November 11, 2013 at 09:31 AM

Agree with Carson on all 6 points. However, don't forget to find the road to Christ, even if the passage is not directly about Him, as counseled by Spurgeon: http://graceforlife.com/starving-expository-preaching/ or your people will be malnourished anyway.

Gary Shogren

November 11, 2013 at 07:21 PM

Hi Chris! Perhaps you are thinking of a "text" as something written and read by everyone. But a text is still a text if quoted aloud, to the literate or not.

Chris Linzey

November 11, 2013 at 06:30 PM

While there may be good reasons to utilize expository preaching, the whole concept is bound in the notion of the text rather than the story/teaching of Jesus. If we take into account that many Christians were not literate or didn't even have access to any text, then the style of proclamation as expository is clearly not the primary issue...

Gary Shogren

November 11, 2013 at 02:56 PM

I do appreciate and agree with all six reasons, and affirm that expository preaching through books should be the principal - I certainly would not say exclusive - method of teaching.

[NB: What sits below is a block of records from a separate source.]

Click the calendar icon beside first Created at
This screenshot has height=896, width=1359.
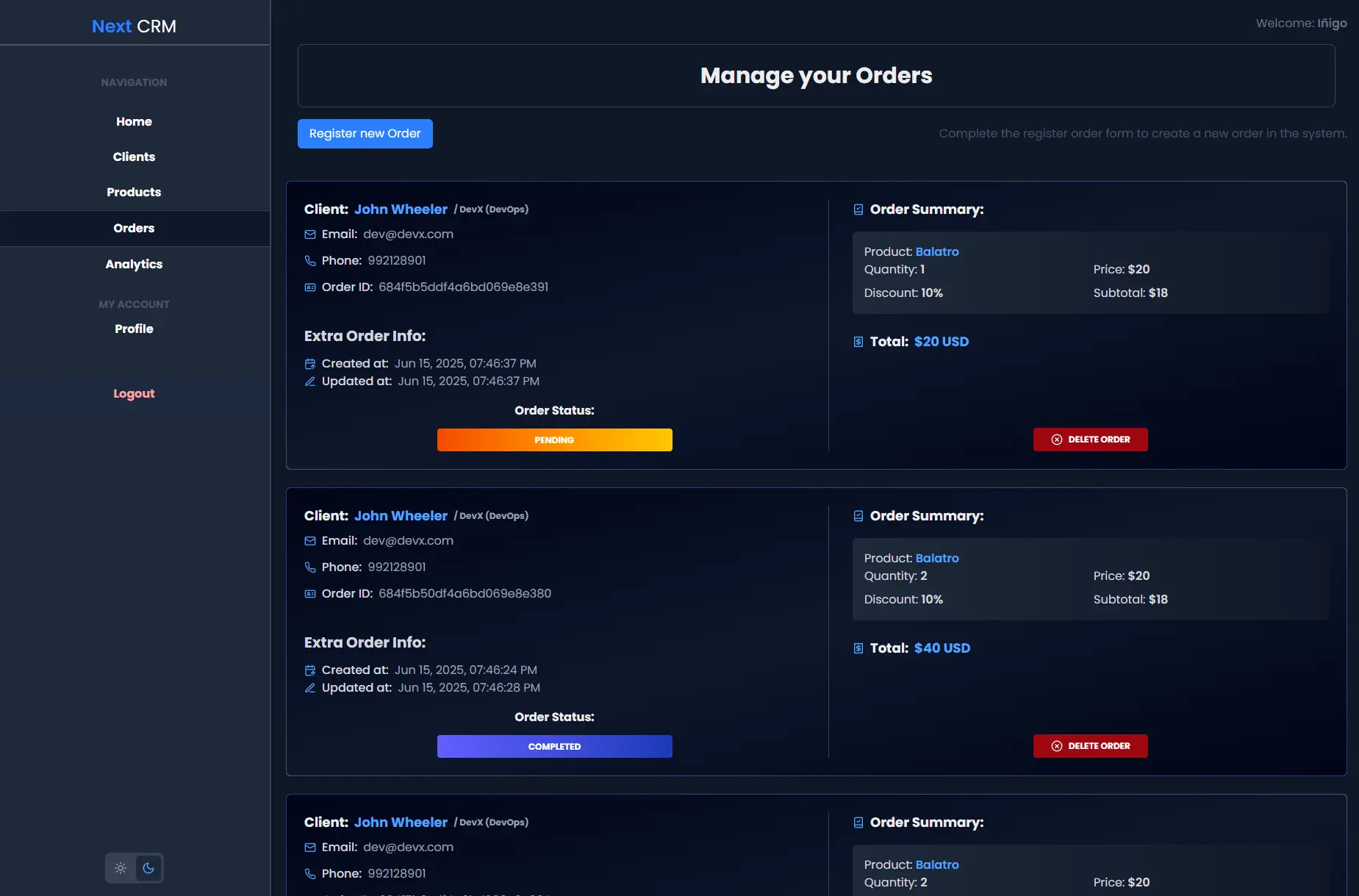(310, 364)
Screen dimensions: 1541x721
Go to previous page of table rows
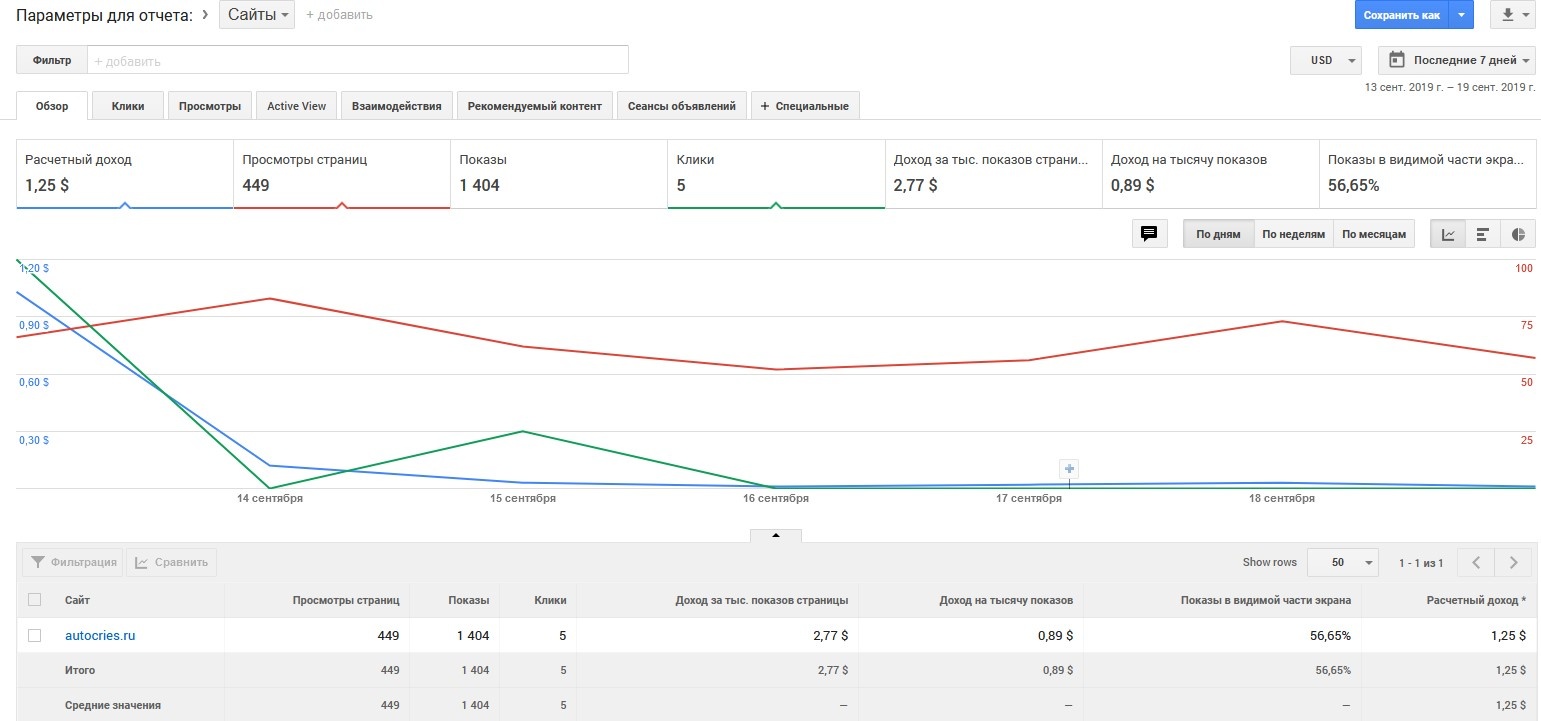click(1476, 562)
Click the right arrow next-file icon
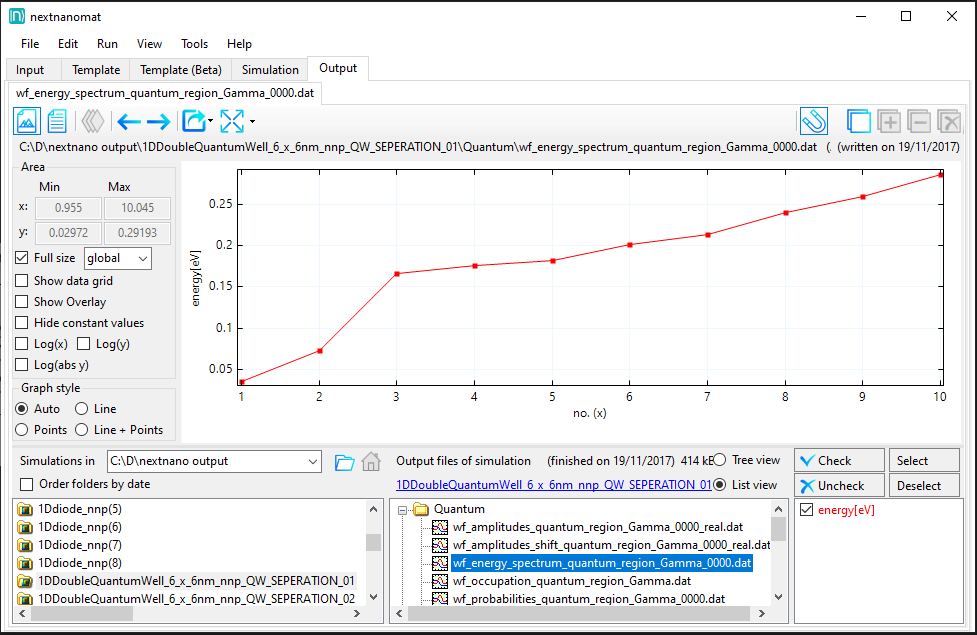 (158, 122)
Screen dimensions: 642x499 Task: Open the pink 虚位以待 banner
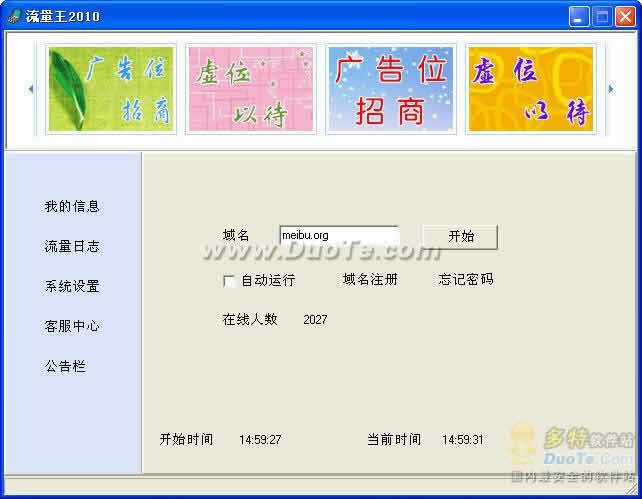[x=251, y=89]
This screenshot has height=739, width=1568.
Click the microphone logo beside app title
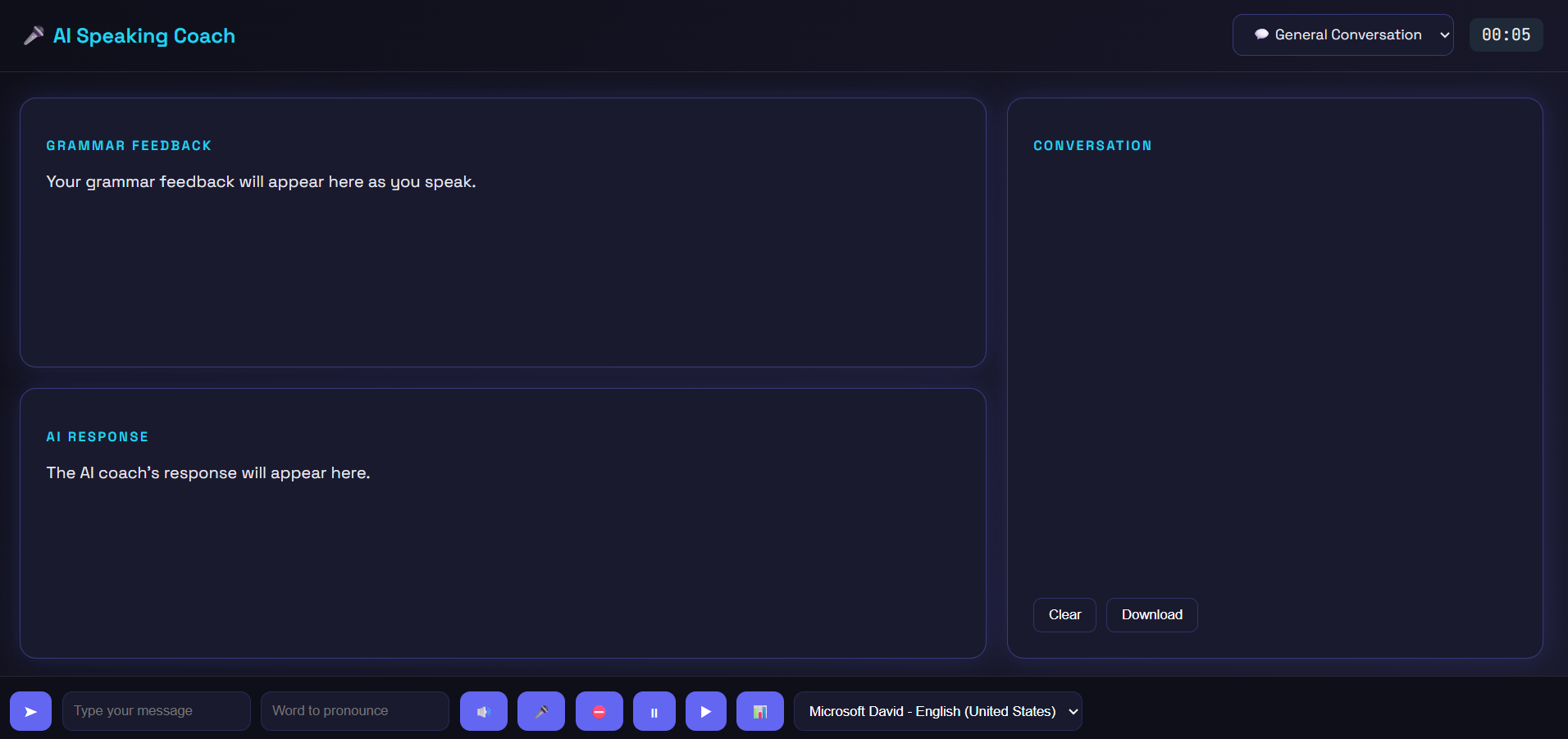[x=34, y=36]
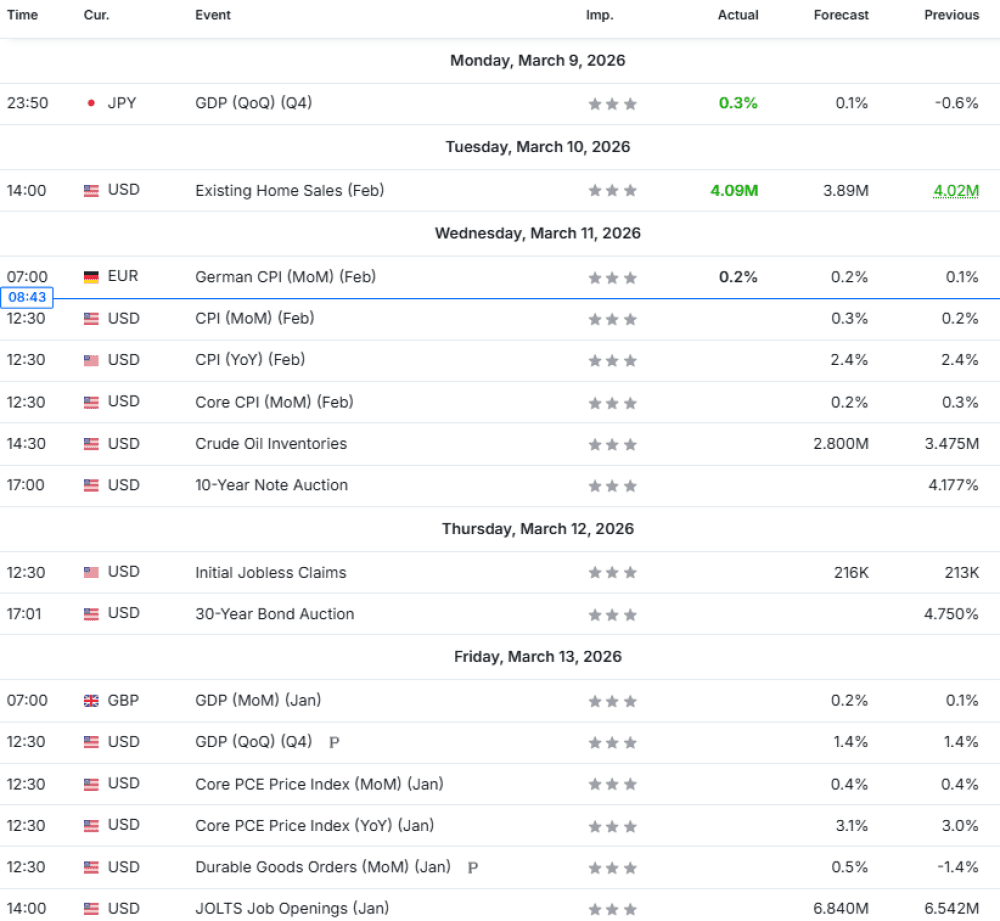
Task: Click the UK flag on GDP (MoM) row
Action: [x=89, y=700]

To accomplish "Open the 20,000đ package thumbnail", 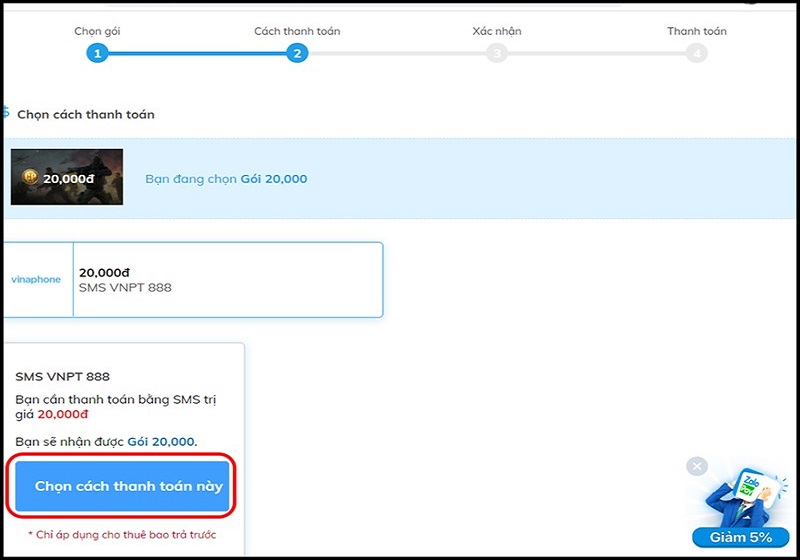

Nevertheless, there are fine reasons for other methods, so long as we hew closely to the text of Scripture:

1. Neither the Lord Jesus nor the apostles preached expository sermons, so far as we can tell. Nor did the prophets, for that matter, expound on the Torah. Perhaps the priests did in their teaching work, but apart from Neh 8 we have no example of it.

2. The epistles and Revelation, to chose two genres, were occasional, that is, they were designed to meet Christians who were facing a particular constellation of issues. Paul did not write expository epistles and does not mention expository preaching as his method of choice. Hence, Paul in 2 Thessalonians dealt topically with "felt needs" - whether God really would vindicate the righteous, whether the Day of the Lord was really at hand, what to do about "disorderly" members of the church.

3. The early church. John Chrysostom probably still wins the gold medal for expository preaching, and he bears close study. Nevertheless, what passed for expository preaching in other cities of the empire was not something we might want to follow. Some fathers could only preach through books if they could allegorize them (Ambrose, Augustine). Same with the Qumran scrolls.

4. Nature of communication - I have to agree with the brother Rene above, although not based on modern communication theory, in that the Bible does not indicate that Christian teaching was always one-directional. Paul's "long sermon" in Troas is not necessarily the prototype; he apostles "argued", they "entered into dialogue". Jewish sermons seem to have been a bit more rough-and-tumble rather than a speech. If the typical house church meeting had fewer than 50 people, there may have been more than one teaching (1 Cor 14:26 implies this) and there may have been conversation. The early church was not relativistic or post-modern, so let's not reject two-way discussion as a latter-day invention.

Still and all, the 6 points are excellent.